Forest no change | 11.615 | −6.269 | |||||||
Shrub loss | 13.553 | −4.134 | |||||||
Shrub gain | 12.498 | −4.803 | |||||||
Shrub no change | 10.770 | −6.349 | |||||||
Grass loss | 15.546 | −5.054 | |||||||
Grass gain | 17.471 | −6.404 | |||||||
Grass no change | 10.038 | −5.656 | |||||||
Agric. loss | 9.568 | −3.934 | |||||||
Agric. gain | 14.028 | −4.660 | |||||||
Agric. no change | 12.417 | −6.909 |
Values in 3a are calculated using the equation p = exp((fd3*b1) – b0)/(1 + (exp(fd3*b1) – b0)), where b1: slope; b0: intercept; exp: ex; and fd3 is expressed as a proportion. Wetland and water results are not reported due to small sample sizes. Values <0.005 in 3a are reported as 0.00.

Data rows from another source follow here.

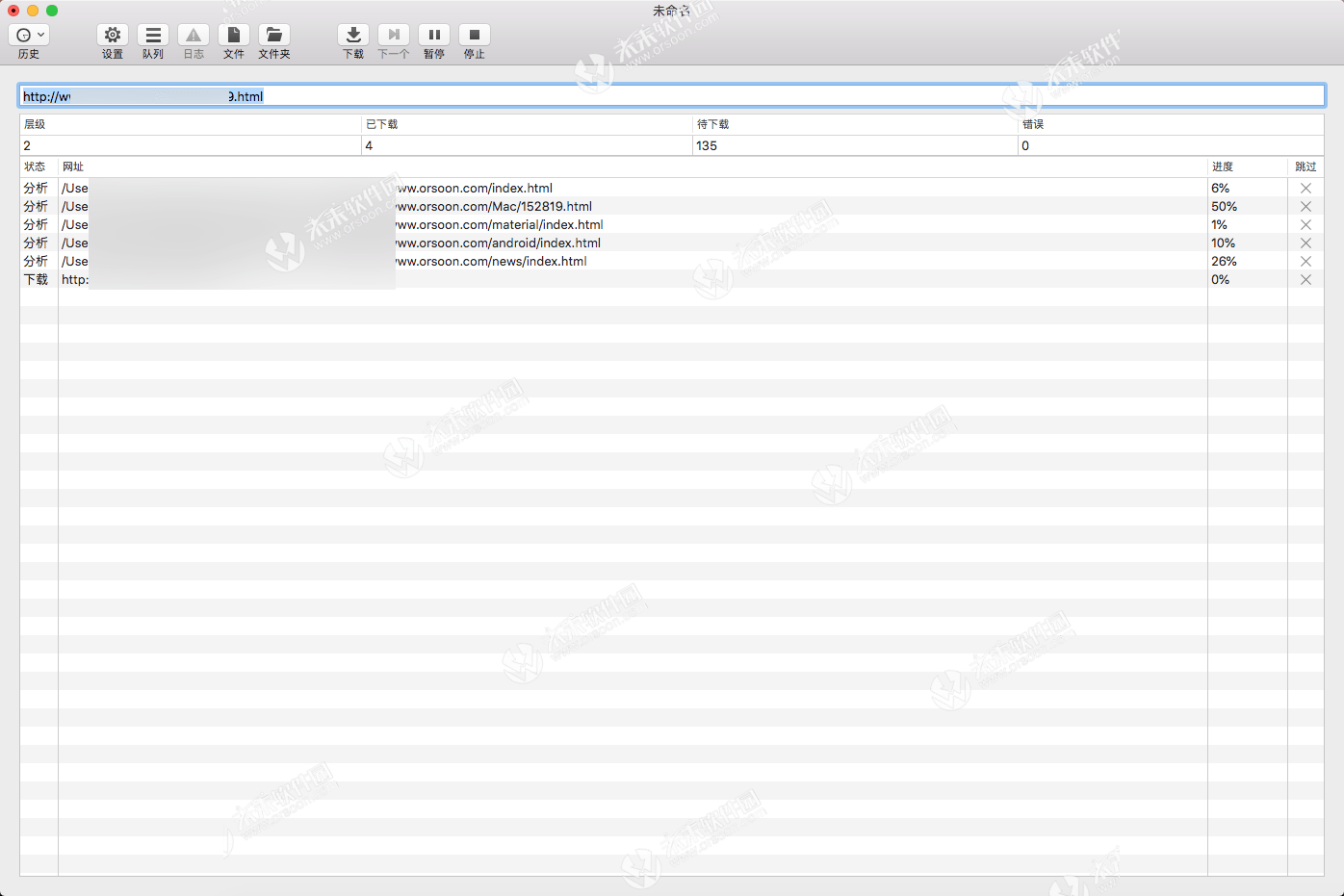The image size is (1344, 896).
Task: Skip the news/index.html download
Action: click(x=1305, y=261)
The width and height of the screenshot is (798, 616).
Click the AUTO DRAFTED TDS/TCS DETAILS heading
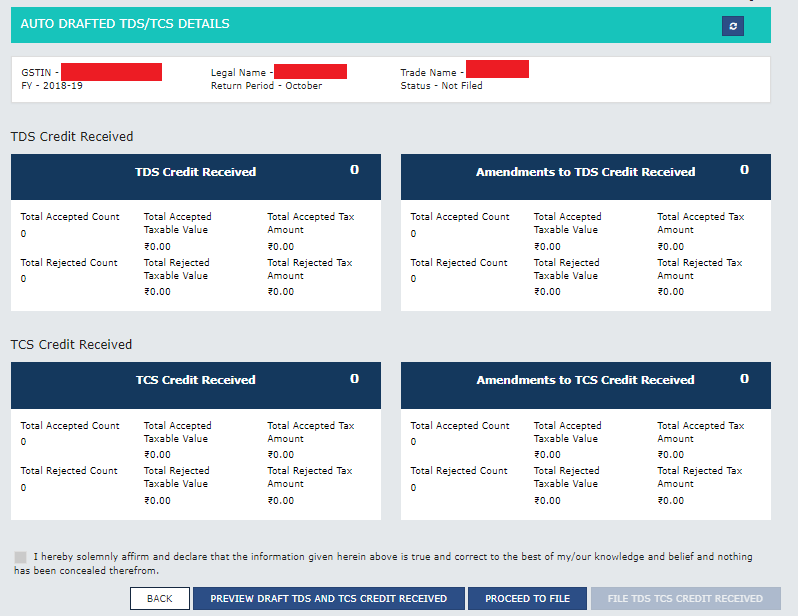pyautogui.click(x=125, y=23)
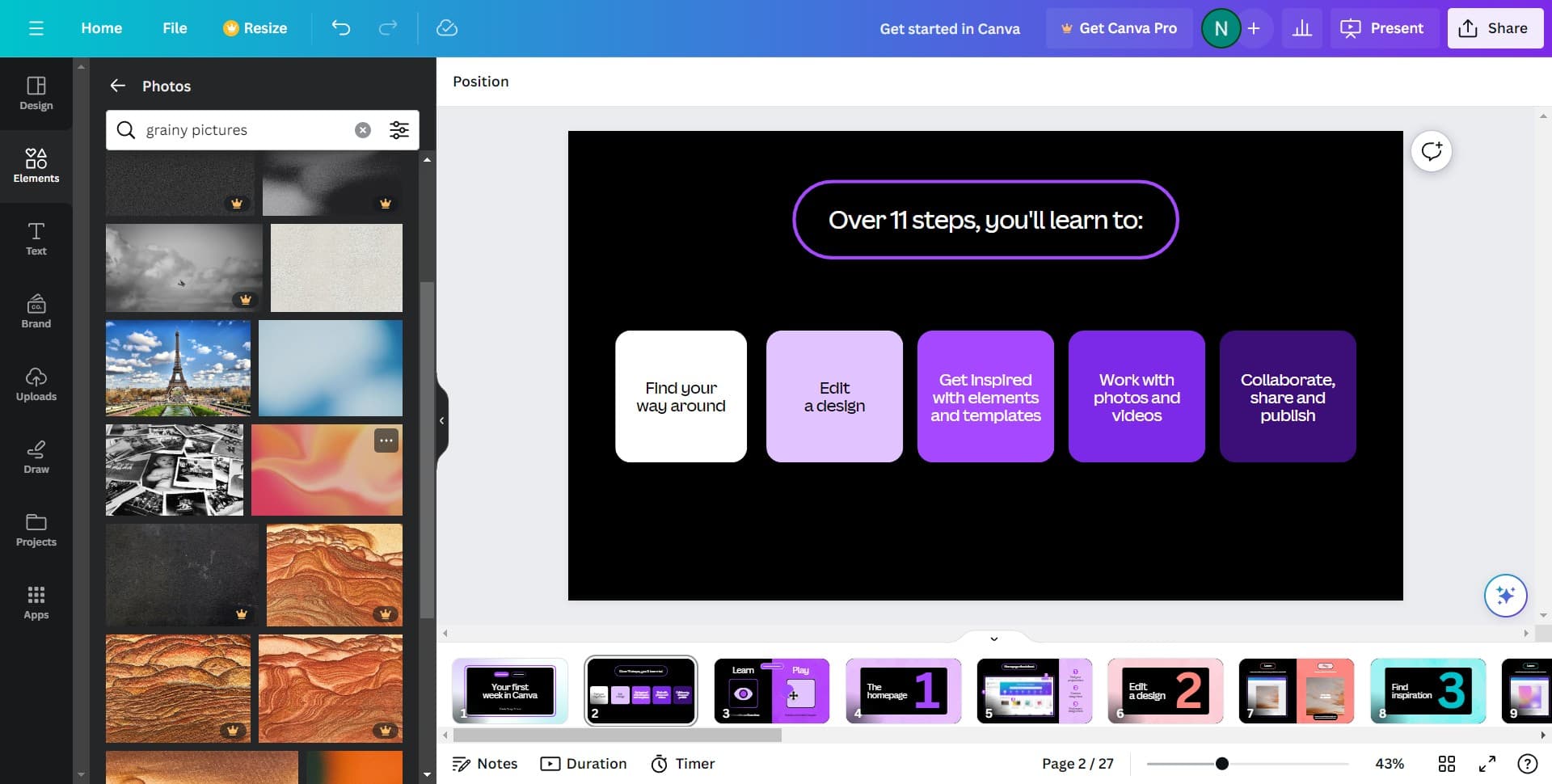1552x784 pixels.
Task: Open the search filter options icon
Action: coord(399,130)
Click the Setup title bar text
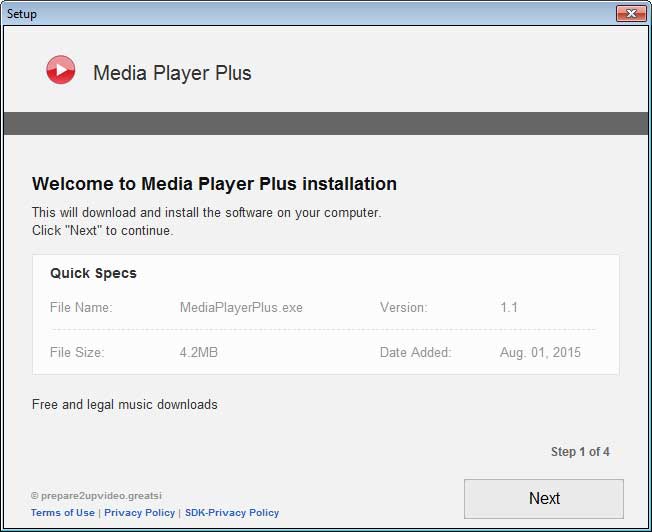The height and width of the screenshot is (532, 652). tap(23, 14)
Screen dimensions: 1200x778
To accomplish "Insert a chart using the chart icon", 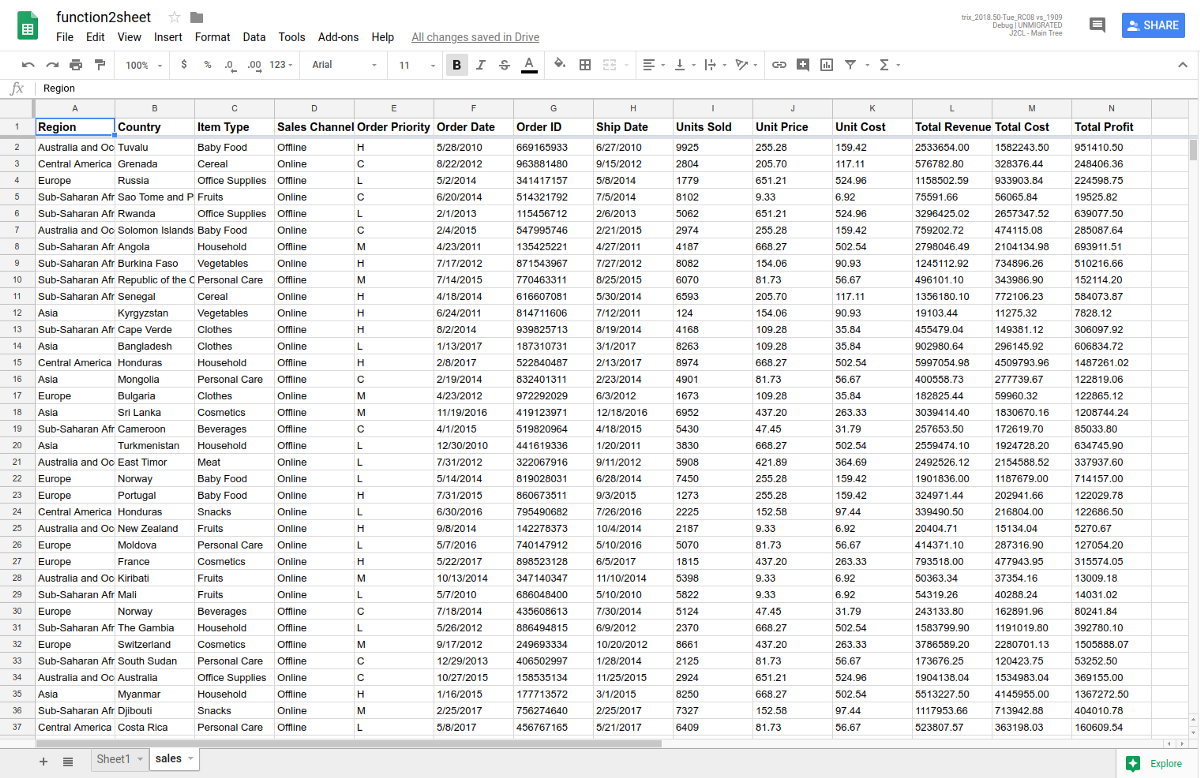I will (x=826, y=65).
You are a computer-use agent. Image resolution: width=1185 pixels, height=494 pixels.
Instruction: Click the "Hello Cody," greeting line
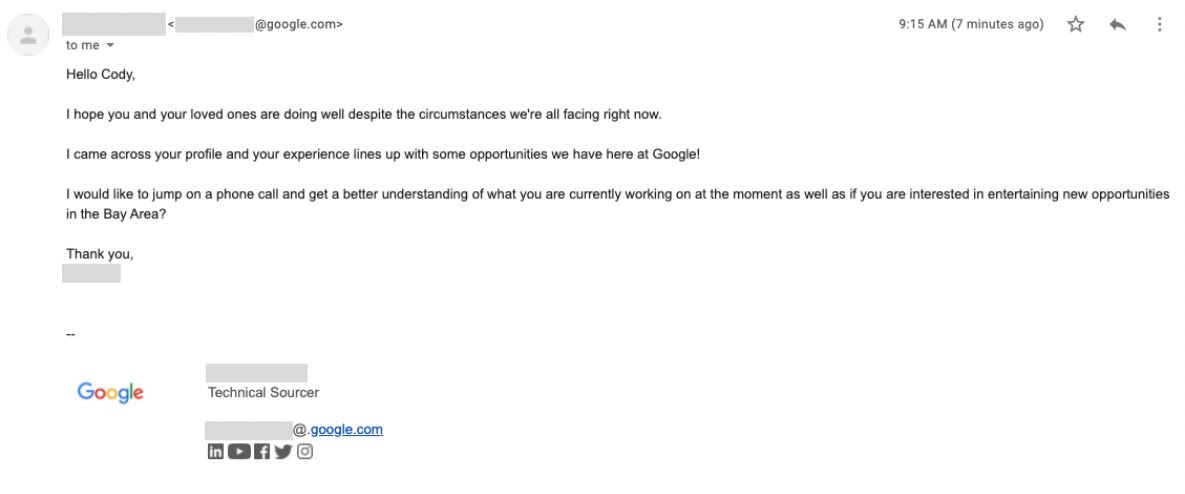[x=100, y=74]
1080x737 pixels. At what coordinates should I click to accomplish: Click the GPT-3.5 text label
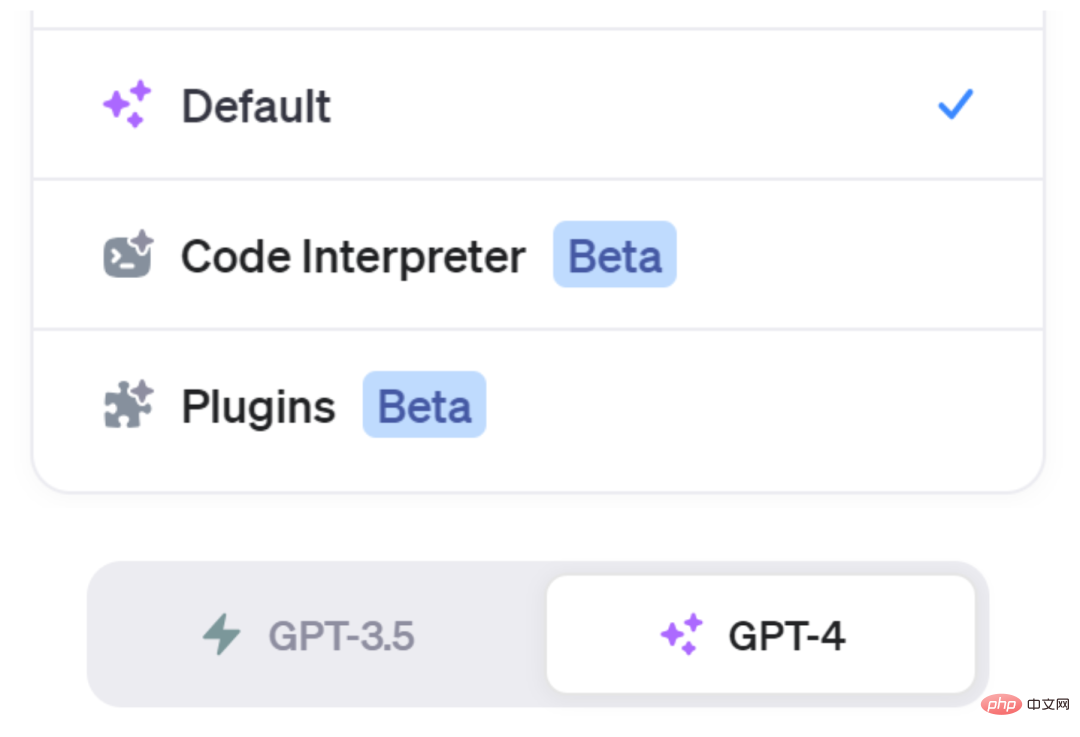coord(341,636)
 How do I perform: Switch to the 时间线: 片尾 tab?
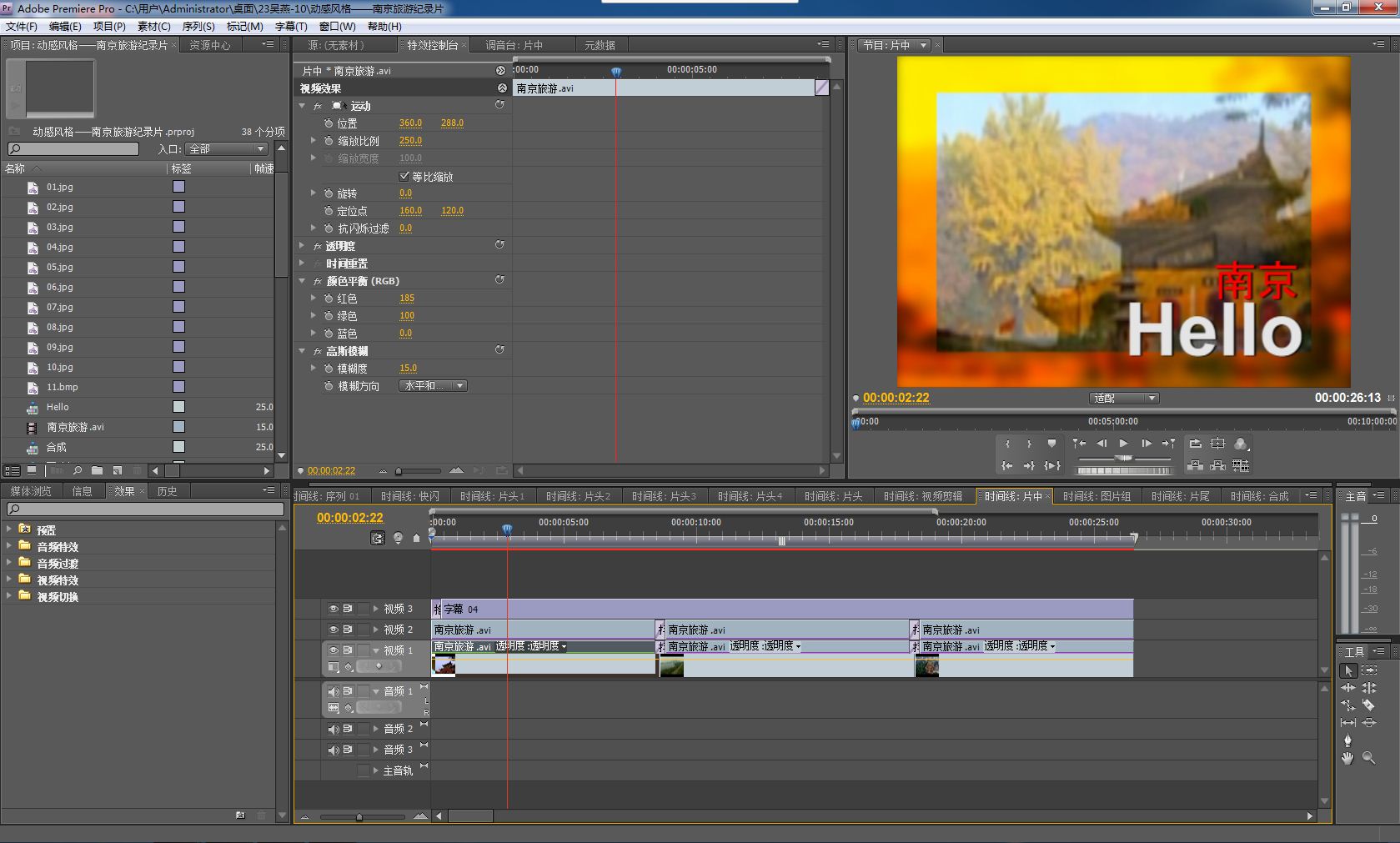tap(1180, 496)
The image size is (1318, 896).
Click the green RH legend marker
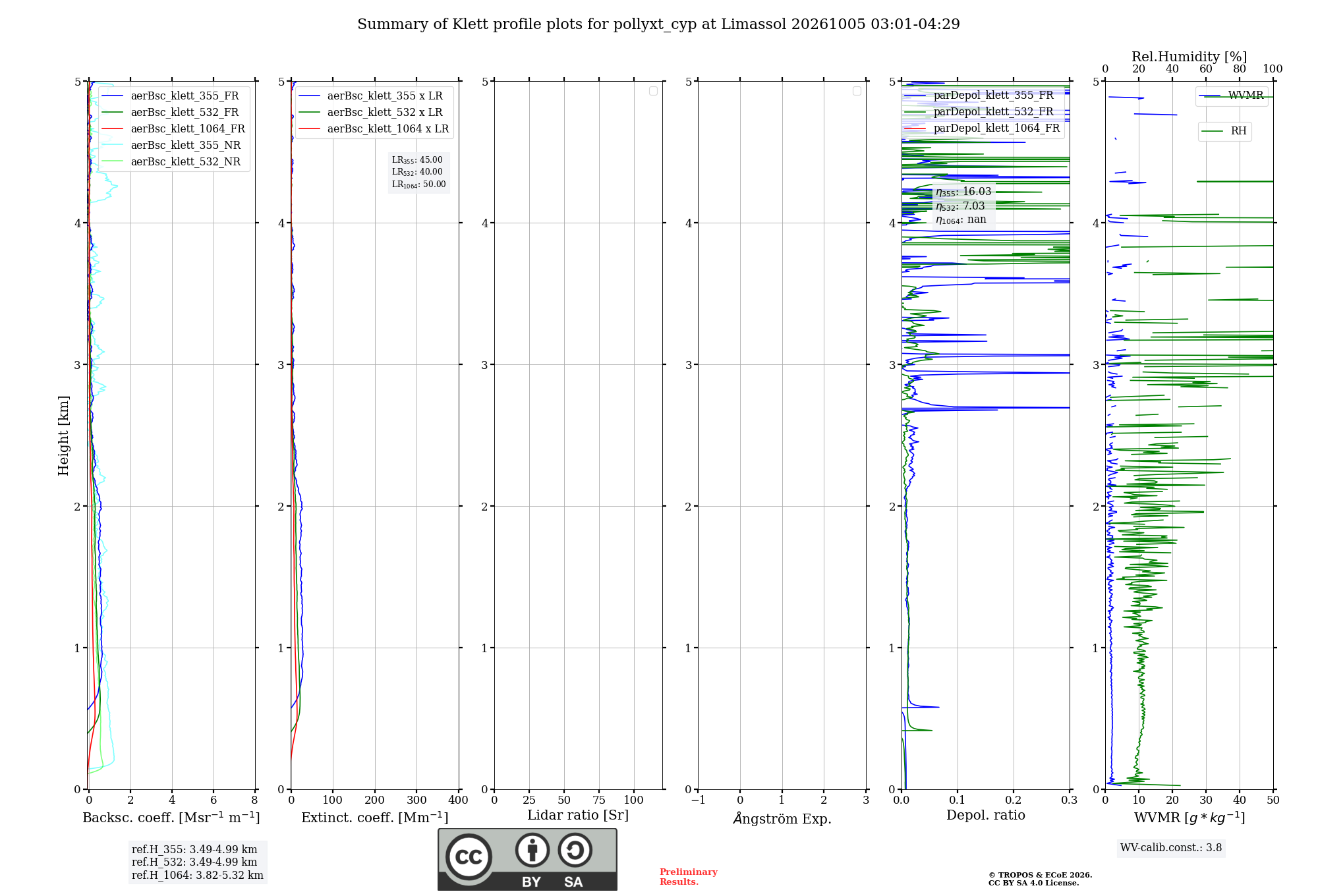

The distinct differences in goodness-of-fit between the omission error and commission error logistic regression models were evident in histograms that are useful for conceptualizing calculation and interpretation of D (Figure 2). The histograms for omission error had stark differences in the distributions of agreement as a function of the value of fd3 (Figure 2(a)), whereas the histograms for commission error did not (Figure 2(b)). The difference in the distributions can be traced back to the construction of the respective datasets. For the omission error sample data, the third query (see Methods) added map locations where the reference labels did not match the change identified in the map, and therefore fd3 tended to be zero (0). D tended to be high for omission-error models because the likelihood of disagreement increased as fd3 decreased and the likelihood of agreement increased as fd3 increased, creating a large difference in the estimated mean probabilities of agreement between the two groups (agree = 0, agree = 1). Large differences in the mean probabilities produced high values of D.
The estimated probabilities from the best, single variable omission error models indicated that accuracy of the no change theme was less sensitive to its context than the loss and gain themes (Table 3). In other words, a higher density of no change than change (loss or gain) was required to produce an equivalent likelihood of map-reference agreement. These results were consistent with the 2001–2011 loss, gain, and no change producer’s accuracies reported by Wickham et al. (2017) in that producer’s accuracies for the no change themes were much higher than those for the loss and gain themes. Spatial pattern was expected to be less influential for the no change theme because the aspatial error matrix results suggested there was much less improvement in accuracy that could be realized with changes in spatial pattern metrics.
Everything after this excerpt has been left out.